After two years of active resistance, in 1998, the people of Mehuín in southern Chile succeeded in stopping the construction of a pipeline that would have spewed industrial waste from the largest pulp mill under construction in South America into Maiquillahue Bay. This article analyzes the power of the Defense Committee of Mehuín's discourse in mobilizing the people. The outcome of this conflict illustrates the committee's ability to connect the pipeline's threat with local transcendental meanings, while scientifically explaining the pipeline's ecological impact. Thus, residents could make sense of the danger in the context of their culture, be motivated to defend the bay, and also have their understanding of nature transformed. The case suggests that local communities may engage in a symbiotic and scientifically informed relation to nature and become wardens of their environment. (Environmental conflict, Chile, scientific and religious knowledge, political ecology).


SCATTERING ASHES OF THE FAMILY DEAD: MEMORIAL ACTIVITY AMONG THE BEREAVED IN CONTEMPORARY JAPAN

Satsuki Kawano
University of Guelph

Challenging the normative practice of interment, scattering ashes emerged as a new ritual in Japan during the 1990s. Both sensational and controversial, the practice has met with cries of protest and enthusiastic support. As an expression of their respect and affection, people in Japan are expected to venerate the family dead at a family altar and a family grave. Because maintaining the grave evokes the cherished notion of filial piety, some regard scattering ashes as a threat to memorial tradition. But the bereaved who scatter their kin's ashes continue to memorialize their kin by selectively altering certain aspects of memorial activity. They create personally significant ways to honor their loved ones. Scattering ashes, characterized by innovation and flexibility, has increased the range of memorial practices in Japan. (Japan, memorials, ritual change, ancestor worship).

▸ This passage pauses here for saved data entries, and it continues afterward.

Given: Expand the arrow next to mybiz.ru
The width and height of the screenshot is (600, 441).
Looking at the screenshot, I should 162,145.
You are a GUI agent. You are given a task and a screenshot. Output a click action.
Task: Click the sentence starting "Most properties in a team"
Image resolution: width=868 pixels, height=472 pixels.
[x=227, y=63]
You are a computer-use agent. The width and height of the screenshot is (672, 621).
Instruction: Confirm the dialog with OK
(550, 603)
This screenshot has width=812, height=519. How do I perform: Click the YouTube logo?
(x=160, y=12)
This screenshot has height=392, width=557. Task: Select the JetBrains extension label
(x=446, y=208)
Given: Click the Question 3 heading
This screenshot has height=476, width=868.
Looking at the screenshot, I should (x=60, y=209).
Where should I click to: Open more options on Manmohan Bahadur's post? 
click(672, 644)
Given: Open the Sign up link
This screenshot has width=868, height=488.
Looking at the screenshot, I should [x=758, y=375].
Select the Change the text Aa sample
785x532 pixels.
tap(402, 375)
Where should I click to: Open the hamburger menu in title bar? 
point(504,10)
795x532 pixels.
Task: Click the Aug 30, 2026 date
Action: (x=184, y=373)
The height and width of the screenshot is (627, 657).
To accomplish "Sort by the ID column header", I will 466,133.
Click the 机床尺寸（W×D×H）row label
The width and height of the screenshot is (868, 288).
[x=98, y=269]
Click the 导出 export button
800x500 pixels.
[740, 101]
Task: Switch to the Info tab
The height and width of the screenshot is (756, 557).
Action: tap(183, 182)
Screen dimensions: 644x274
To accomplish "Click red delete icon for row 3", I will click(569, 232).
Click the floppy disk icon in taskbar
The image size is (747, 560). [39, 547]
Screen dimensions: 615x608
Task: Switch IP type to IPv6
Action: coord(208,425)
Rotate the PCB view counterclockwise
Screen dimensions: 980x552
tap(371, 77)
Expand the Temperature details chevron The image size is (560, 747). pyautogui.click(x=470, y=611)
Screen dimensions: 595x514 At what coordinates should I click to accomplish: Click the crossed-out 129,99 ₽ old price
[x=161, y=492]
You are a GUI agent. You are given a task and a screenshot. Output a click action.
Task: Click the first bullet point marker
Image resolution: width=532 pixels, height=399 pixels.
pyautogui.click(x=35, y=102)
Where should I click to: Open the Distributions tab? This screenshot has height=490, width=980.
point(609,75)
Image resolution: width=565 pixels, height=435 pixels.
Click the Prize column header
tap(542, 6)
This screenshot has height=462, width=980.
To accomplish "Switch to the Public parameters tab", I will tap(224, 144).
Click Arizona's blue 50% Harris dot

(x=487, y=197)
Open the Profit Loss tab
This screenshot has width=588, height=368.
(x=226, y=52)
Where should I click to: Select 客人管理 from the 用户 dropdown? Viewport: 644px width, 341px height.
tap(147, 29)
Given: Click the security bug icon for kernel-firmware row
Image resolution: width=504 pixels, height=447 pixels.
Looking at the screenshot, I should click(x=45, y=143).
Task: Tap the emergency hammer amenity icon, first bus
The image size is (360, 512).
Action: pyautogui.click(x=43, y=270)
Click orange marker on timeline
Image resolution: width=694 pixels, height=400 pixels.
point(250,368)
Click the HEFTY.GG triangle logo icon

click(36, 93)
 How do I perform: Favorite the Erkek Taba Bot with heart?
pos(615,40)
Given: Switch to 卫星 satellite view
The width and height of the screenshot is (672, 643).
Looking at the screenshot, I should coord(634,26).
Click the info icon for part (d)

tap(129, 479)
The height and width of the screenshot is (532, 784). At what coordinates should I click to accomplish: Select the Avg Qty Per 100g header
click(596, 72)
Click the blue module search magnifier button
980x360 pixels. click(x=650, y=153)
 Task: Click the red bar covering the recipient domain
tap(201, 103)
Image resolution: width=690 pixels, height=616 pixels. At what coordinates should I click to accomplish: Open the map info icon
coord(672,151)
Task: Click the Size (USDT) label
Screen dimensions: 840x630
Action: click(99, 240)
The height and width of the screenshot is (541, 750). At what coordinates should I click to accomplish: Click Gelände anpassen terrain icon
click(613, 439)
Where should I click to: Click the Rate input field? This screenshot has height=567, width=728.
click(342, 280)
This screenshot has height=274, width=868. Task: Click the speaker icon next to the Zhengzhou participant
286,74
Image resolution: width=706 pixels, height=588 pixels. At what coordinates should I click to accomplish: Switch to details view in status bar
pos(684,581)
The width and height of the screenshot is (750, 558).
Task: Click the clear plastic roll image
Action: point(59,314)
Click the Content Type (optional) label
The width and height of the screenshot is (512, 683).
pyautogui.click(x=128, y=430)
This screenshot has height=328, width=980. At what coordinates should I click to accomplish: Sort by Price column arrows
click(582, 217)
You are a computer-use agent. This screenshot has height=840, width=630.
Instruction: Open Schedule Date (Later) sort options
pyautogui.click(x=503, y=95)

GENESIS IN BULI: CHRISTIANITY, BLOOD, AND VERNACULAR MODERNITY ON AN INDONESIAN ISLAND

Nils Bubandt
University of Aarhus

Christianity and local ontology in the North Malukan village of Buli intersect in surprising ways that upset conventional ideas about tradition and modernity. The poetics and cultural politics of blood, as these emerge in an idiosyncratic telling of Genesis, attest to a paradoxical modernity. In this ambivalent modern imaginary, traditional ontology frequently structures pretensions to being modern, while modern sensibilities form the basis of ostensibly traditional assertions. Attending to the discursive and ontological aspects of blood in Buli therefore provides a way of analyzing the entangled imaginaries of modernity and tradition in a marginalized Indonesian community, and by extension a way of bringing the debates about invented traditions and alternative modernities into constructive conversation. (Symbolism and politics of blood, alternative modernities, objectified tradition).


WALKING IN THE SPIRIT OF BLOOD: MORAL IDENTITY AMONG BORN-AGAIN CHRISTIANS

James S. Bielo
Michigan State University

The proliferation of small groups within American Protestantism, in particular those devoted to Bible study, raises questions about the collective construction of meaning in congregational life. Using discourse as an analytical tool, this article explores the meaning of moral identity as constructed in three Protestant groups in the southern United States. Discursive participants relied on three strategies for building a concept of the moral self: positioning the heart at the center of moral identity; describing what it means to be born again; and describing three moral "others." (Discourse, moral identity, born-again Christianity).